Smac mimetic-derived augmentation of chemotherapeutic response in experimental pancreatic cancer
1 Division of Surgical Oncology, Department of Surgery, The University of Texas Southwestern Medical Center Dallas, TX 75390, USA
2 Department of Pediatrics, The University of Texas Southwestern Medical Center Dallas, TX 75390
3 Hamon Center for Therapeutic Oncology Research, Simmons Comprehensive Cancer Center, The University of Texas Southwestern Medical Center Dallas, TX 75390
4 Department of Pharmacology The University of Texas Southwestern Medical Center Dallas, TX 75390
BMC Cancer 2011, 11:15 doi:10.1186/1471-2407-11-15Published: 12 January 2011
Pancreatic ductal adenocarcinoma (PDAC) is highly resistant to conventional chemotherapy, in part due to the overexpression of inhibitors of apoptosis proteins (IAPs). Smac is an endogenous IAP-antagonist, which renders synthetic Smac mimetics attractive anticancer agents. We evaluated the benefits of combining a Smac mimetic, JP1201 (JP), with conventional chemotherapy agents used for PDAC management.

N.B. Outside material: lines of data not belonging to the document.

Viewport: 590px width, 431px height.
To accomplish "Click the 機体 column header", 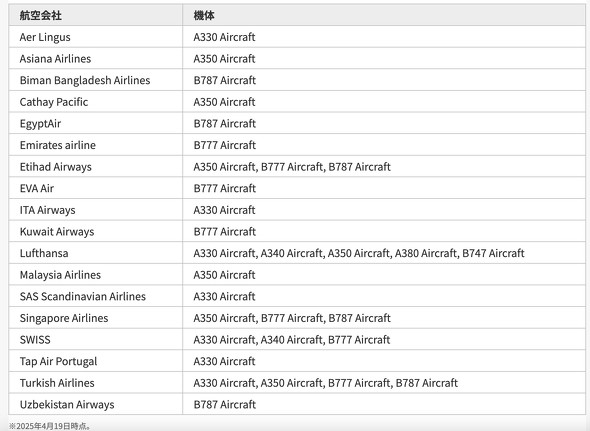I will (384, 15).
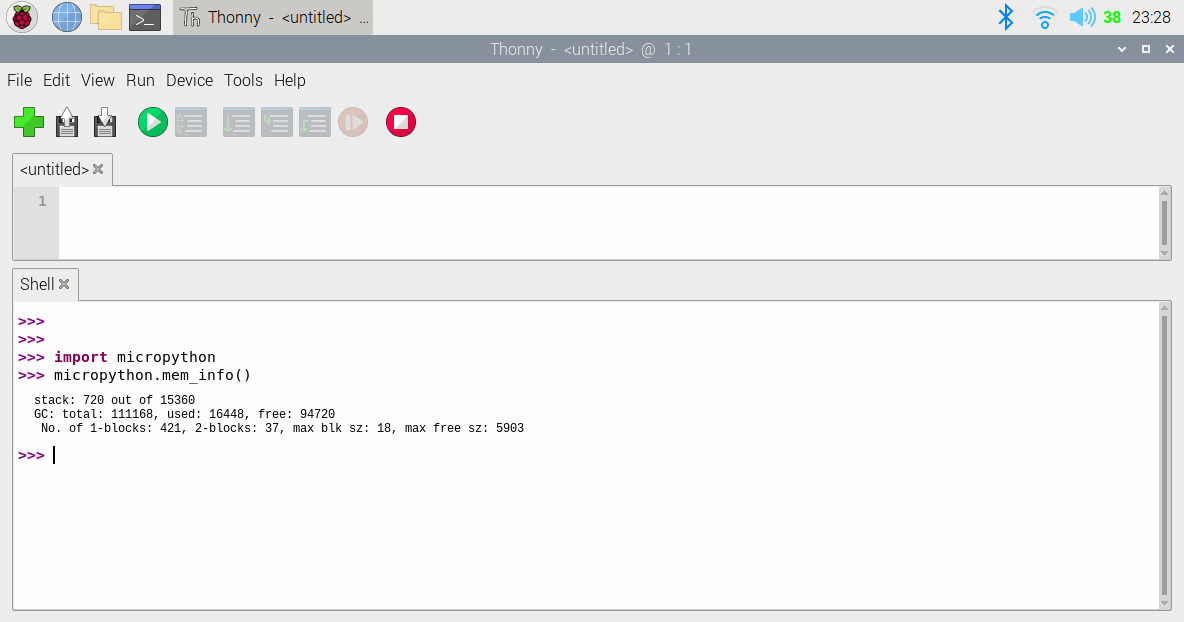
Task: Close the untitled editor tab
Action: 97,169
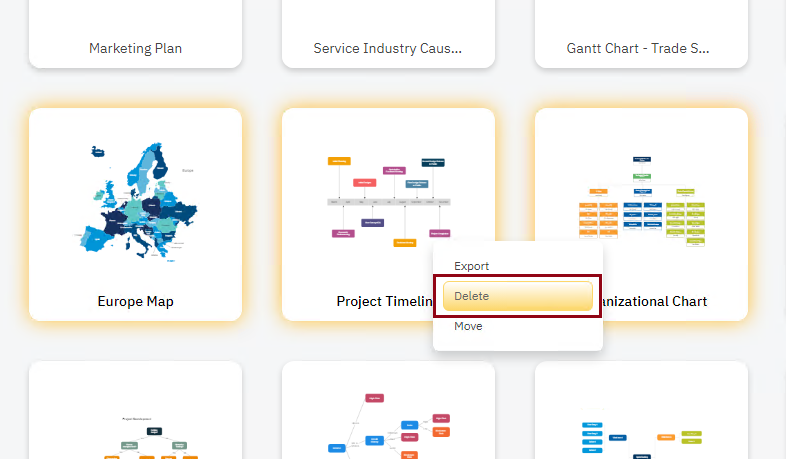
Task: Select Export in the context menu
Action: pos(472,266)
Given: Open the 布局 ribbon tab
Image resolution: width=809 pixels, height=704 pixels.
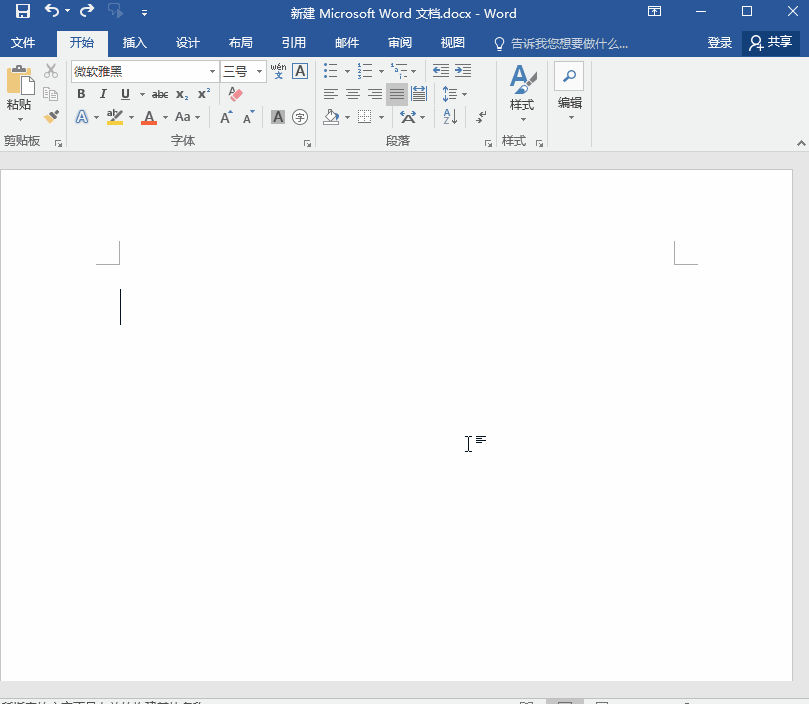Looking at the screenshot, I should tap(240, 43).
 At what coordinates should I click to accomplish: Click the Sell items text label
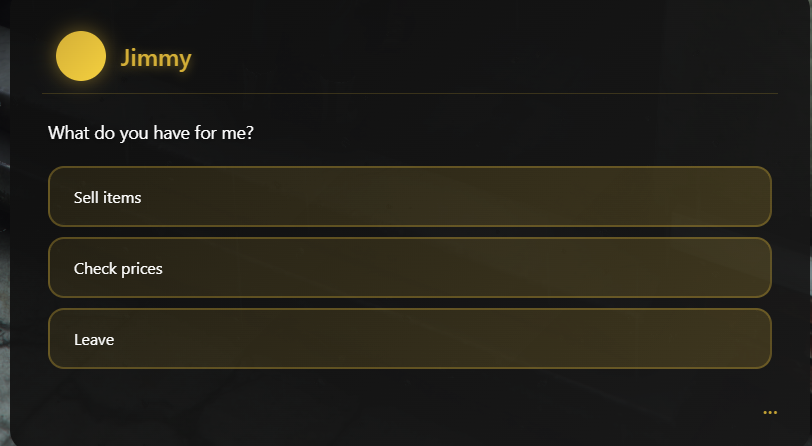[107, 197]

Cell viability assays and protein expression analysis were performed using WST-1 reagent and Western blotting, respectively. Apoptosis was detected by annexin V/propidium iodide staining. In vivo tumor growth and survival studies were performed in murine PDAC xenografts.
JP and gemcitabine (Gem) inhibited PDAC cell proliferation with additive effects in combination. The percentage of early apoptotic cells in controls, JP, Gem and JP + Gem was 17%, 26%, 26% and 38%, respectively. JP-induced apoptosis was accompanied by PARP-1 cleavage. Similar additive anti-proliferative effects were seen for combinations of JP with doxorubicin (Dox) and docetaxel (DT). The JP + Gem combination caused a 30% decrease in tumor size in vivo compared to controls. Median animal survival was improved significantly in mice treated with JP + Gem (38 d) compared to controls (22 d), JP (28 d) or Gem (32 d) (p = 0.01). Animal survival was also improved with JP + DT treatment (32 d) compared to controls (16 d), JP (21 d) or DT alone (27 d).
These results warrant further exploration of strategies that promote chemotherapy-induced apoptosis of tumors and highlight the potential of Smac mimetics in clinical PDAC therapy.